In Tigray, the WFP estimated in January that 4.6 million people, or 83% of the approximately six million inhabitants of the region, were in a situationfood insecurity“, while two million suffered from a “extreme shortage of food“. Since mid-February, humanitarian operations in Tigray – where more than 400,000 people have been displaced by the conflict – have been virtually interrupted by shortages of fuel and cash there, according to the UN.

Diplomatic efforts

Fighting in the Afar region is preventing the passage of road convoys of food aid and fuel on the only operational land route, which connects Semera, capital of Afar, and Mekele, capital of Tigray. The UN has long denounced a “de facto humanitarian blockadeof Tigray, for which the government and the rebels have blamed each other. Foreign diplomats led by Olusegun Obasanjo, the African Union’s special envoy for the Horn of Africa, have been trying for months to secure peace talks, with little visible progress.

Washington, whose special envoy for the Horn of Africa David Satterfield was in Ethiopia this week, “urges all parties to rely“on the announcement of a truce”to advance a negotiated and lasting ceasefire, including the necessary security arrangements“, said early Friday the US State Department. “The European Union welcomes the humanitarian truce decreed by the government of Ethiopia and the cessation of hostilities decided by the authorities of Tigrayreacted the EU representation in Addis Ababa. William Davison, the International Crisis Group’s senior analyst for Ethiopia, believes that “the unconditional and unrestricted flow of aid could also help build enough confidence to pave the way for ceasefire talks and, ultimately, dialogue“.

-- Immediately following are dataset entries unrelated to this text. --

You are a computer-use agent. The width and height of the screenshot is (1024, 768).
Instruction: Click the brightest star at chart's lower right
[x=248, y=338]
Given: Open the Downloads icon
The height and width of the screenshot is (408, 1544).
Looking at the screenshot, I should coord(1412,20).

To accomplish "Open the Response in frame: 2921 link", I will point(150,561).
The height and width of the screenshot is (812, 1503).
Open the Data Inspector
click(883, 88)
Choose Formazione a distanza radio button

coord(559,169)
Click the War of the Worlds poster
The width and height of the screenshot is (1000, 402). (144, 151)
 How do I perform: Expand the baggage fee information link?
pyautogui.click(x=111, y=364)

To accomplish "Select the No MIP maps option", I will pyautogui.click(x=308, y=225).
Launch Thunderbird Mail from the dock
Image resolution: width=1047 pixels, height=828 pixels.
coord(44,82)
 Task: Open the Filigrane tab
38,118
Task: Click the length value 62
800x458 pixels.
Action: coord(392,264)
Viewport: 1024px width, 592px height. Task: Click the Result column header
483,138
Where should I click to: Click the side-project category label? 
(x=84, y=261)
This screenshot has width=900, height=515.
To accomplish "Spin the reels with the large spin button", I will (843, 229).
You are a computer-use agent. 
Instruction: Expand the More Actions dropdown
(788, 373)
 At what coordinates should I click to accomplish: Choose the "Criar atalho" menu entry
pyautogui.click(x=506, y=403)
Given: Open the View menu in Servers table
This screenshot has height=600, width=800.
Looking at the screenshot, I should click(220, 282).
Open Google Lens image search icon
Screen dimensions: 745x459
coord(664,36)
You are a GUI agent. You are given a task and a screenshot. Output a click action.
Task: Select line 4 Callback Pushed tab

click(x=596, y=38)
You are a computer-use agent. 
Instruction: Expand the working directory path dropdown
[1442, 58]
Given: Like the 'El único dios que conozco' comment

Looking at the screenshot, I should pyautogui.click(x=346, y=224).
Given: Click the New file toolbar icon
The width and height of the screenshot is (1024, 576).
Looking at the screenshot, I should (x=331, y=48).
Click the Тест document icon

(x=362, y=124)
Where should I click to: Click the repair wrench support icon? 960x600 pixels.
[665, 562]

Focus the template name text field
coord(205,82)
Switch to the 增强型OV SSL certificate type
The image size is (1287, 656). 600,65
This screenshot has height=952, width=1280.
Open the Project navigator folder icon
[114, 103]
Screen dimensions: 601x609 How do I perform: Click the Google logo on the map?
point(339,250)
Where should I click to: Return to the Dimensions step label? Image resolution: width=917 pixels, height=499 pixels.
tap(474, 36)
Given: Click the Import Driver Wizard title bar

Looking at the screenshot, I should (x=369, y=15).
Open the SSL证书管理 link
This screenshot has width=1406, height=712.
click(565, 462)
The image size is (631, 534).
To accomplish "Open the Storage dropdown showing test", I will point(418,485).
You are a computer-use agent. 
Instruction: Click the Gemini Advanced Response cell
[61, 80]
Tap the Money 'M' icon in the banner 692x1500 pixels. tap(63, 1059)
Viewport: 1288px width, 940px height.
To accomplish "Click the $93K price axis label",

The Ethiopian government had already decreed a unilateral ceasefire on June 28, when TPLF forces entered Mekele. This ceasefire only ran “until the end of the cropping season“. The fighting then resumed, the TPLF rebels advancing in Amhara and Afar, until they claimed to be 200 km from Addis Ababa. They had withdrawn to Tigray at the end of December, after a counter-offensive by the Ethiopian army which had indicated that it would not enter the region. This withdrawal had raised the hope of seeing the opening of negotiations, quickly showered when the TPLF announced that it would resume fighting in Afar at the end of January.